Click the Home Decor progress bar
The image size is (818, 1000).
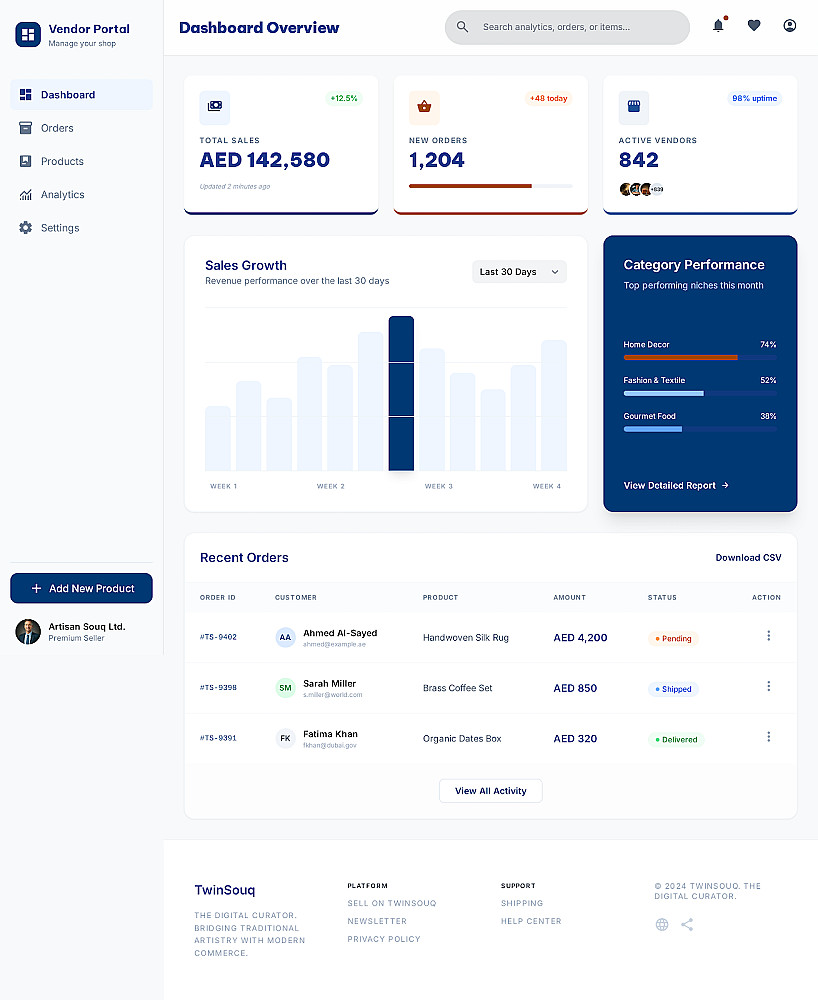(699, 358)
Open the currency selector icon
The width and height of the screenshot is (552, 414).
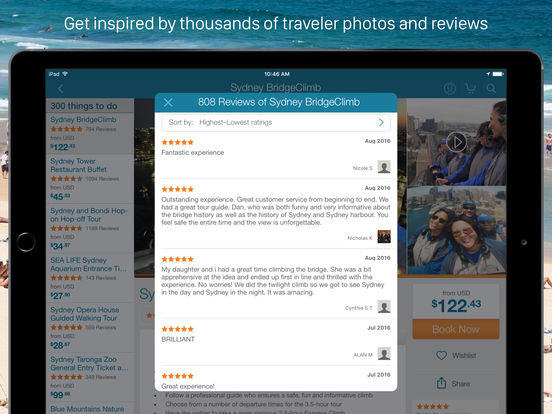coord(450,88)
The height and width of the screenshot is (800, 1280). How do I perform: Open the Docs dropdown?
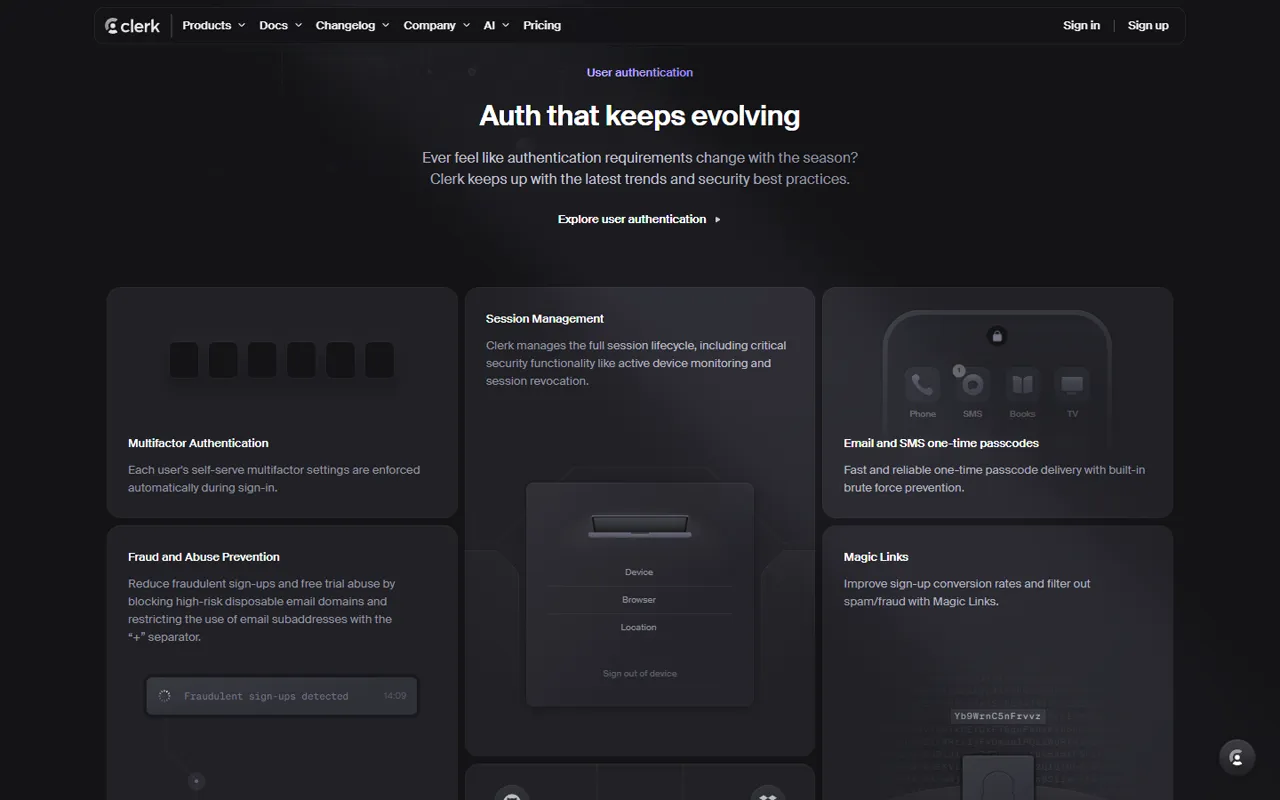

...

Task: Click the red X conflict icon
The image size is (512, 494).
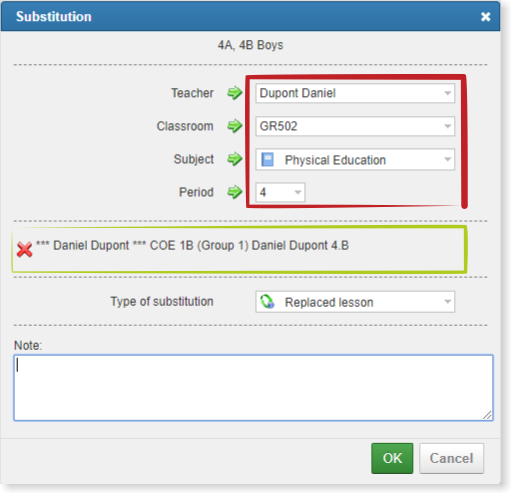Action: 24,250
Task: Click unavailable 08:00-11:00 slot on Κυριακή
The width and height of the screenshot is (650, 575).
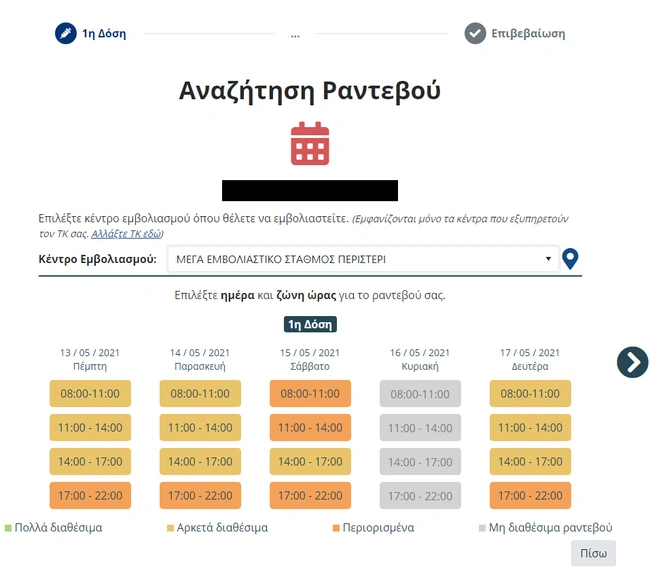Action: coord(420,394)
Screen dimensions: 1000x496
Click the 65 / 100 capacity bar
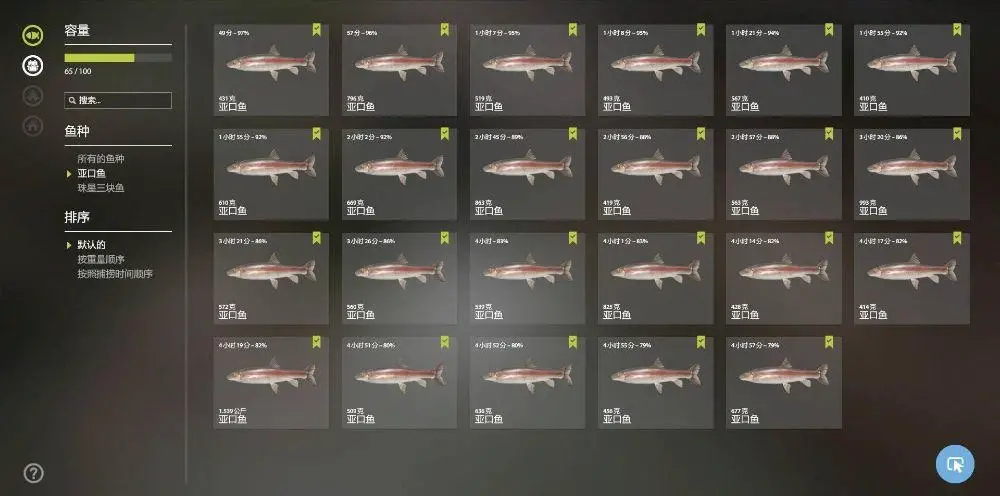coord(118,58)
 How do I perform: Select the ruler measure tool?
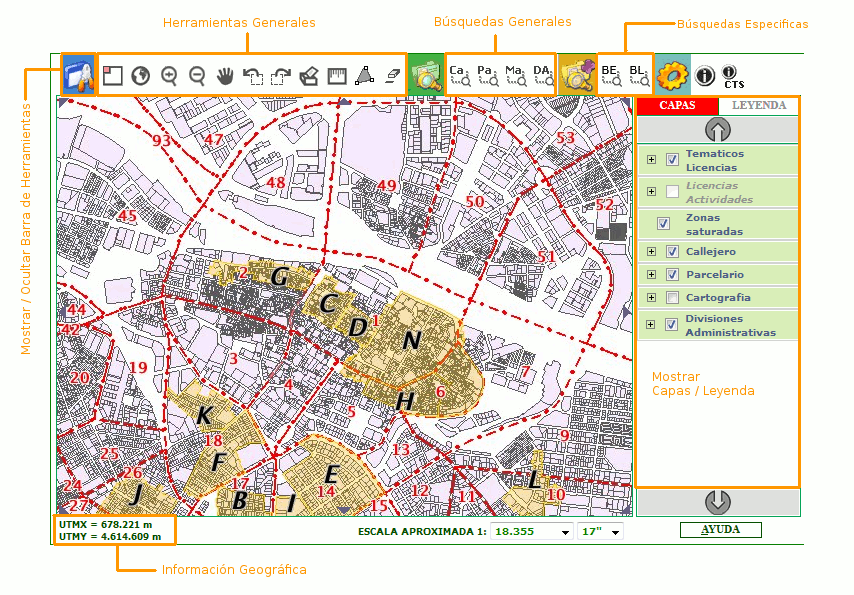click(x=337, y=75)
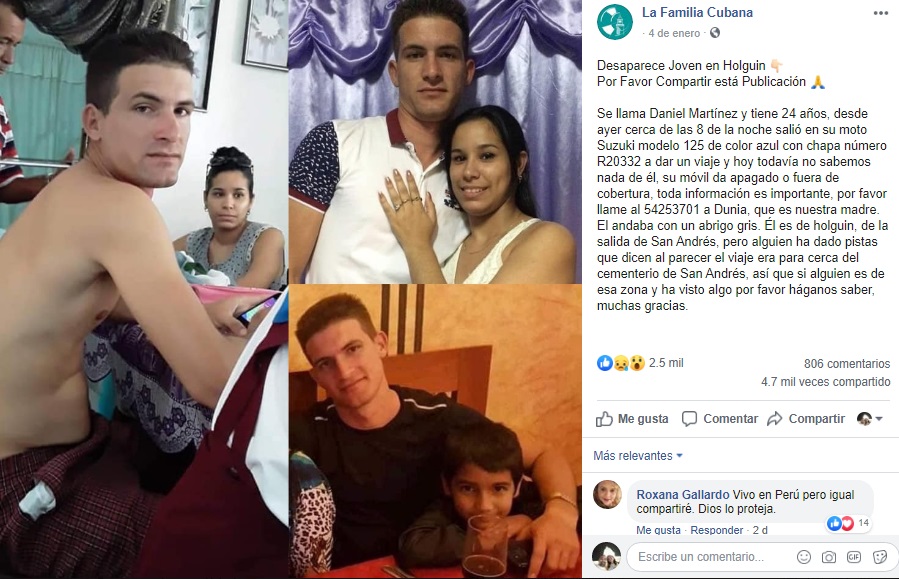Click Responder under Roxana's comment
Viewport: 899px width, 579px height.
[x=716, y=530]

...

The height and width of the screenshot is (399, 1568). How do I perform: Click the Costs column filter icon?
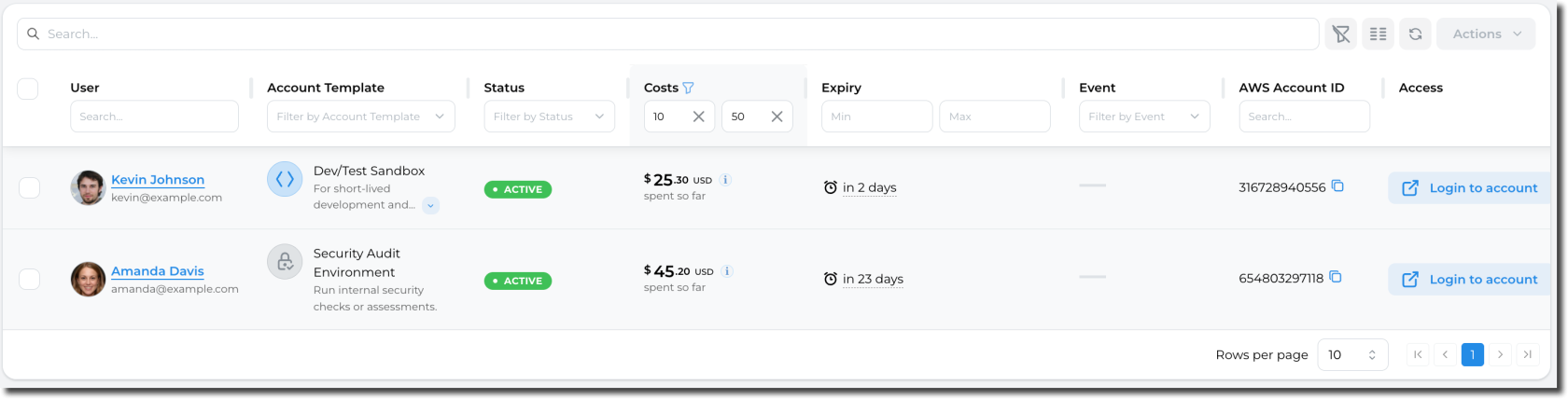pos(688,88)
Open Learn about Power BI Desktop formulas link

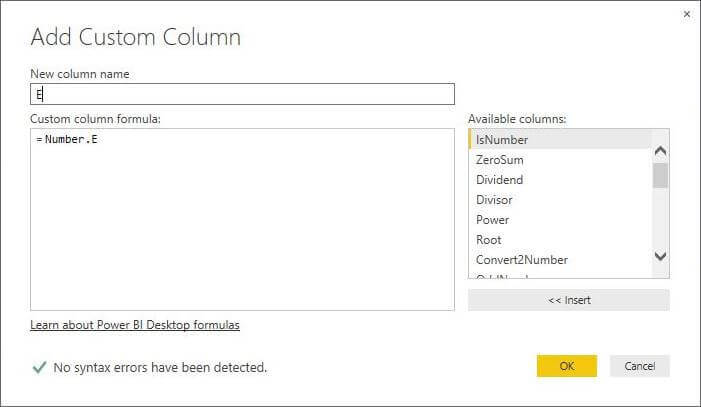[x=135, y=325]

### THE PROBLEM
Filter the records for the word "Task" and show every line that has it.

### WRITTEN RESPONSE
Task: Click the red X conflict icon
Task: Click unavailable 08:00-11:00 slot on Κυριακή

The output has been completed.